→ **Required work**
1. Translate this sentence from the airline forum thread into Spanish: "Each will carry 340 passengers – all in the same class."
2. From the airline forum thread, reproduce the stretch from "Each will carry" through "Delta4Embassy (Nov 6, 2015)".

# A low-fare airline is about to start flying from Ireland to San Francisco



## barryqwalsh (Nov 6, 2015)

Wow Air has just announced “ultra-low-cost” flights between Ireland and the west coast of America, via Reykjavik.

The new routes will begin in summer next year with four flights per week to LA and five to San Francisco.

Passengers won’t be subjected to tiny planes though. The services will be provided by three new Airbus A330-300, the first wide-body planes in the company’s fleet.

Each will carry 340 passengers – all in the same class.

A low-fare airline is about to start flying from Ireland to Los Angeles and San Francisco


----------



## Delta4Embassy (Nov 6, 2015)

Low-cost = low-cost mechanic crews, less-trained pilots with less hours. 

Probably not a major concern though, pilot error hardly ever results in an accident...


----------



## barryqwalsh (Nov 6, 2015)

Delta4Embassy said:


> Low-cost = low-cost mechanic crews, less-trained pilots with less hours.
> 
> Probably not a major concern though, pilot error hardly ever results in an accident...




As long as it is only "hardly ever",  Oh, Well That's Okay Then!


----------



## Pop23 (Nov 6, 2015)

barryqwalsh said:


> Wow Air has just announced “ultra-low-cost” flights between Ireland and the west coast of America, via Reykjavik.
> 
> The new routes will begin in summer next year with four flights per week to LA and five to San Francisco.
> 
> ...



I've flown them in Europe. I was actually nicely surprised. 

I'll definately fly with them again


----------

→ **Available data**
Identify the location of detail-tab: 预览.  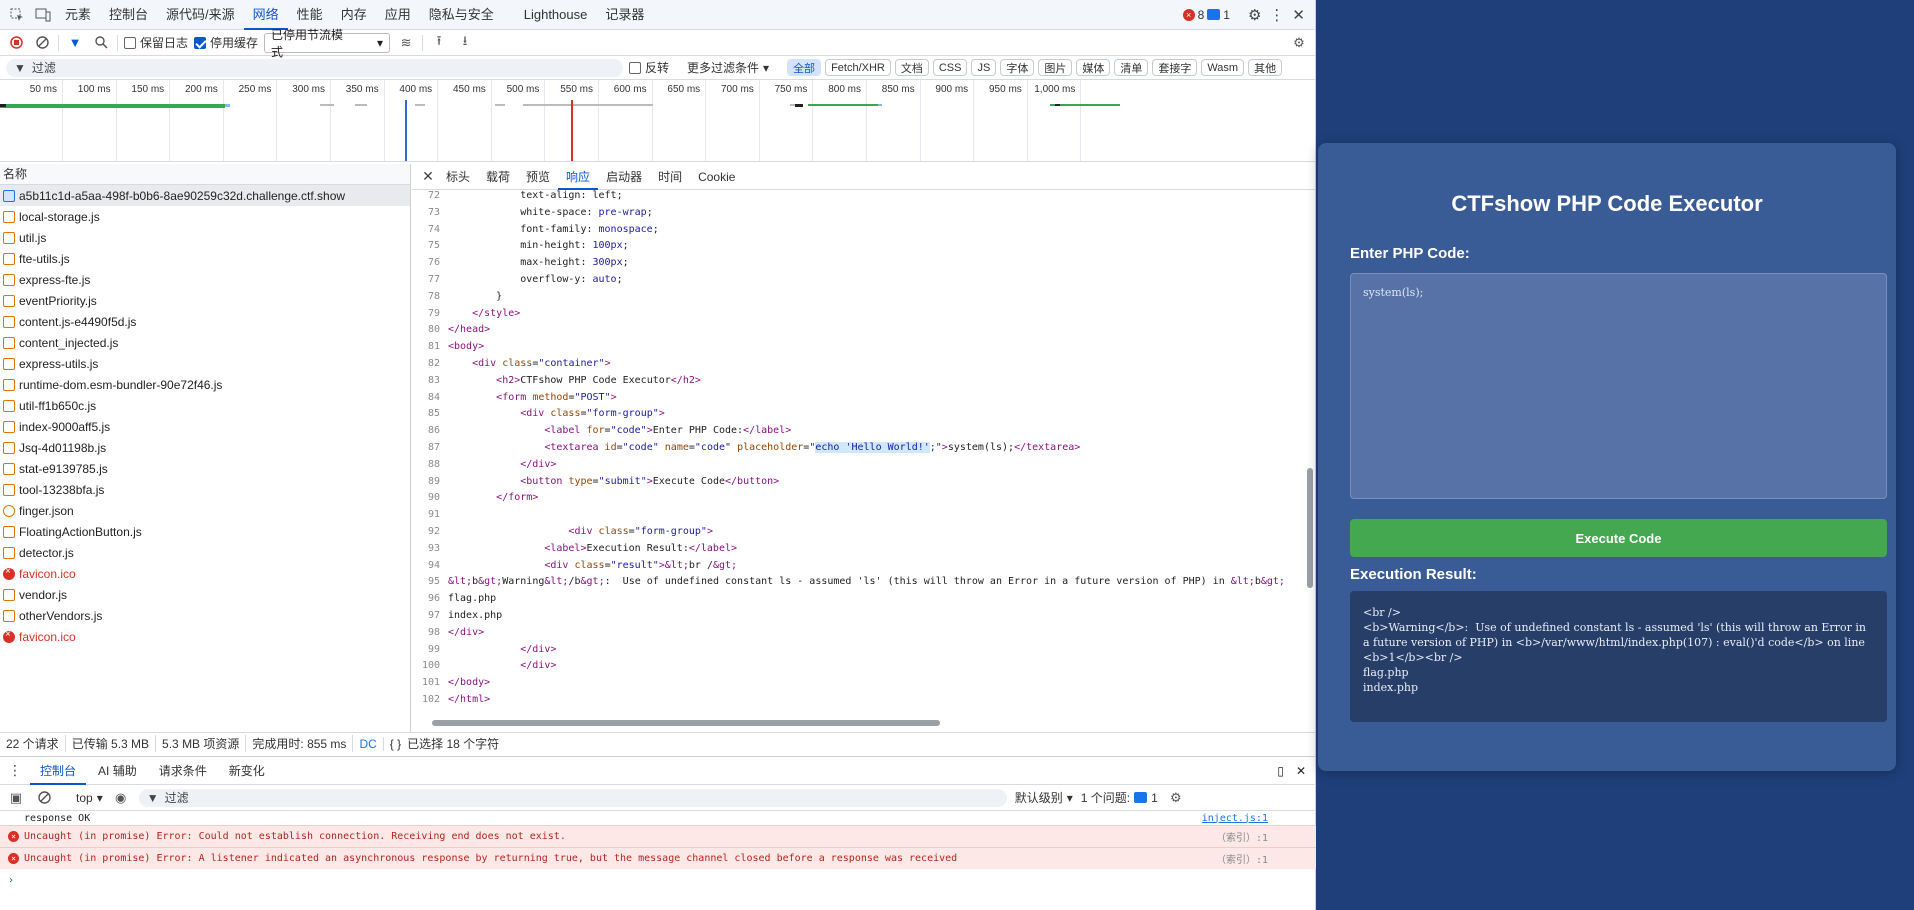
(538, 177).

→ **Answers for this exercise**
1. Cada uno transportará a 340 pasajeros, todos en la misma clase.

2.
Each will carry 340 passengers – all in the same class.

A low-fare airline is about to start flying from Ireland to Los Angeles and San Francisco


----------



## Delta4Embassy (Nov 6, 2015)